Lines in red can be dropped (checking results only).

Which subjects are incomplete? print(sort(names(incomp))) gives

[1] "11" "20" "24" "31" "42" "67" "69" "71"

summary(d[2:4]) gives

 per      seq      treat  1:69   RTRT:144   R:138  2:69   TRTR:132   T:138  3:69  4:69

and the goody

Unbalanced: RTRT=144, TRTR=132

The code works for fancy non-numeric subject-IDs and other sequence-codings as well.

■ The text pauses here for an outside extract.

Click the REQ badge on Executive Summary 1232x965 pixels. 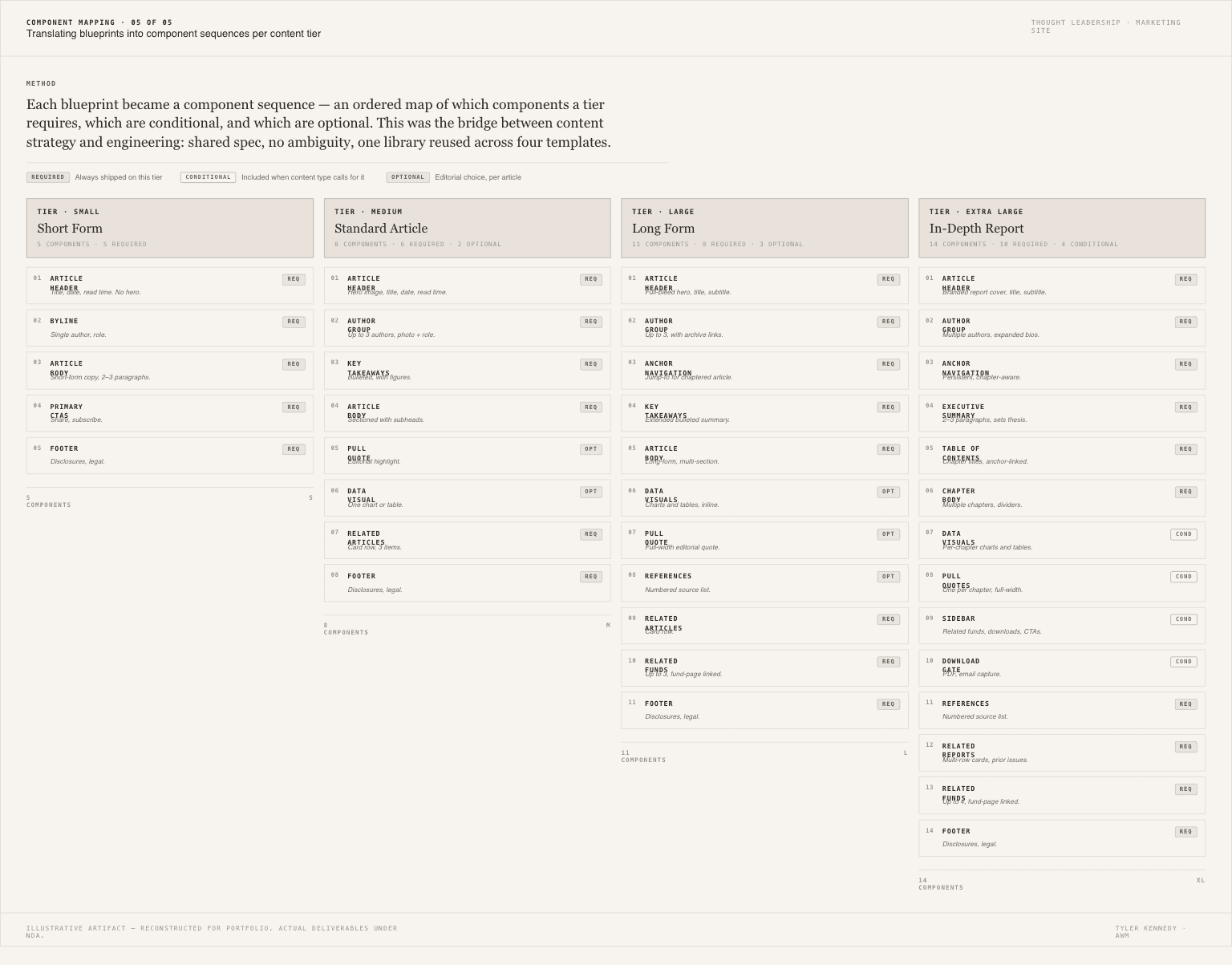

Try

ema$subj <- as.factor(paste0("Sub #", ema$subj)) levels(ema$seq)[levels(ema$seq)=="RTRT"]  <- 1 levels(ema$seq)[levels(ema$seq)=="TRTR"]  <- 2 levels(ema$treat)[levels(ema$treat)=="T"] <- "A" levels(ema$treat)[levels(ema$treat)=="R"] <- "B"

and run the code. I got for print(sort(names(incomp)))

[1] "Sub #11" "Sub #20" "Sub #24" "Sub #31" "Sub #42" "Sub #67" "Sub #69" [8] "Sub #71

and finally for summary(d[2:4])

 per    seq     treat  1:69   1:144   B:138  2:69   2:132   A:138  3:69         4:69

Same as above (apart from differing sequences and treatments).

Edit: Once I saw Detlew’s code below, I can only say about my snippet: Forget it!

Cheers,
Helmut Schütz

The quality of responses received is directly proportional to the quality of the question asked. ☼
Science Quotes
Shuanghe
★★

Spain,
2015-09-29 18:44

@ Helmut
Posting: # 15494
Views: 16,419

## Suggestion

Hi Helmut,

» Didn’t know this package. The syntax within some functions (i.e., the %>%-operator) is – well – un­con­ven­tio­nal.

The package was widely talked about recently on various forums and supposedly very powerful. Well, for those who mastered it I guess, which I'm not obviously.

» Edit: Once I saw Detlew’s code below, I can only say about my snippet: Forget it!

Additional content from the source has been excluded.